Study documents disparities that contribute to late diagnosis of oral cancer

Mary Otto

About Mary Otto

Mary Otto, a Washington, D.C.-based freelancer, is AHCJ's topic leader on oral health and the author of "Teeth: The Story of Beauty, Inequality, and the Struggle for Oral Health in America." She can be reached at mary@healthjournalism.org.

OralCancerScreening

Photo: Stephanie Young Merzel via Flickr

Research has long shown that Americans from minority groups and those with a lower socioeconomic status are less likely to get routine dental visits than patients who are white and more affluent. A new study finds that even when minorities or those who are poorer and less educated do receive oral health services, they are less likely to receive oral cancer (OC)screenings that could lead an early diagnosis.

The findings come at a time when oral cancer, which disproportionately burdens poorer, less-educated and minority patients, is on the rise, according to federal data.

Timely screening can save lives when it comes to treating OC, according to authors of the study published in the American Journal of Preventive Medicine.

“Early-stage OCs have significantly better five-year survival rates (82.8 percent) than those involving regional tissues/lymph nodes (50 percent) or those that have metastasized (28 percent). Therefore, early detection of OCs is highly desirable,” note the Brigham and Women’s Hospital (Boston) researchers, who used data from the National Health and Nutrition Examination Survey (NHANES). The ongoing federal survey tracks over time the health status of a nationally representative sampling of the U.S. civilian, non-institutionalized population.

Oral cancer screenings are quick and non-invasive, the study notes.  An intraoral cancer exam typically requires the health care provider to pull on the patient’s tongue, sometimes wrapped in gauze, and feel under the tongue and inside the cheeks. For an extraoral cancer exam, the provider feels the patient’s neck.

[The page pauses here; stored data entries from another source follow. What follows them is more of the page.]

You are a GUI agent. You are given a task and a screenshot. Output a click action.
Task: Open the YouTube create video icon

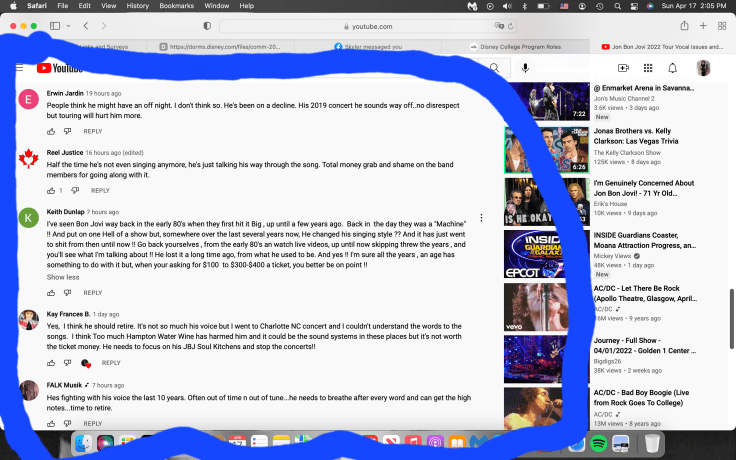pos(623,68)
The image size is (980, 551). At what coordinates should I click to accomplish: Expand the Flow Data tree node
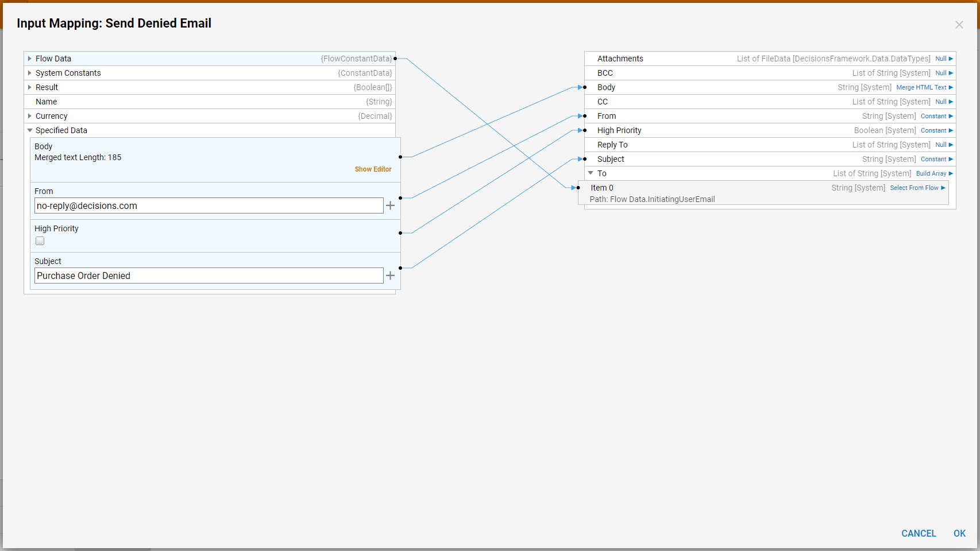(30, 59)
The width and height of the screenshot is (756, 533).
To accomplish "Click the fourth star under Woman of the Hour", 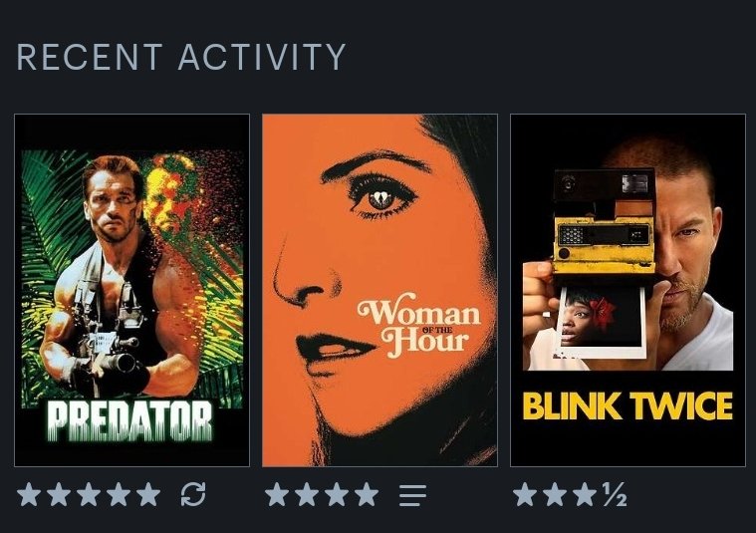I will click(x=367, y=494).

Yet across all races and groups screening rates are low, with fewer than 38 percent of patients reporting that they received an intraoral cancer exam and fewer than 32 percent saying they had gotten an extraoral examination. The researchers identify “stark differences” among the population-level proportions of those screened. For example, while 46.5 percent of white patients reported receiving intraoral screenings, only 18. 6 percent of black, 16 percent of Asian and 10 percent of Mexican Americans reported receiving them, the study found.

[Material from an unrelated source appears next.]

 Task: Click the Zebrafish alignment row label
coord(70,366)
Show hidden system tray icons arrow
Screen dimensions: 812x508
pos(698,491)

The likelihood of screening also varied widely based on insurance status. While 44.1 percent of Medicare patients and 42.6 percent of privately insured patients reported receiving intraoral cancer screenings, just 15.2 percent of uninsured and 14.3 percent of Medicaid patients did.

More highly educated patients were far more likely to report being screened than those with lower educational attainment.

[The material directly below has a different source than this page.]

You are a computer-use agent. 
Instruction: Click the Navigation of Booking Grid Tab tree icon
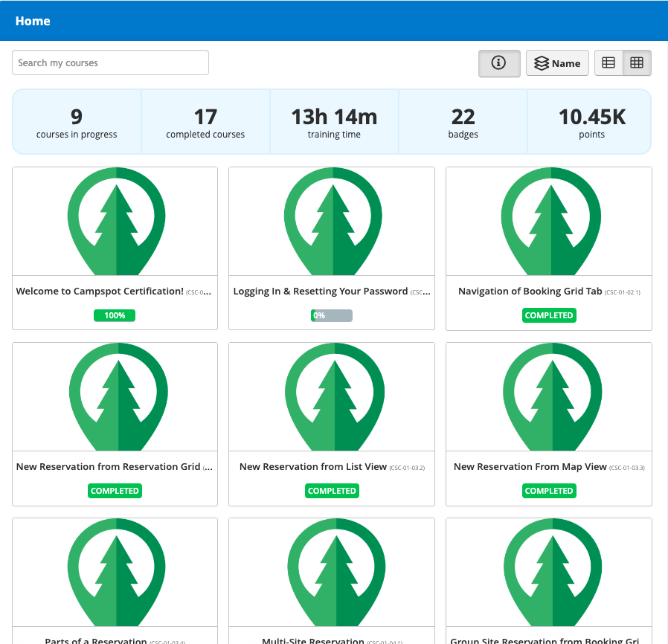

The study had limitations since it relied on self-reported data. But the conclusions offer evidence that the nation still falls short of an important population health goal in the Healthy People 2020 initiative. Even when at-risk patients get dental visits, they often are not receiving cancer screenings, explained study author Avni Gupta in an email.

“Why this is important is directly related to the goal of reducing health disparities in Healthy People 2020,” Gupta wrote. “One of the goals is to reduce oral cancer screening disparities and to increase early detection of oral cancer.”

“Findings from our paper suggest that this not just achievable by promoting access to dental care, where most of these screening happen,” she added. “But we need to address barriers to screening for those who do have access and visit a dental clinic.”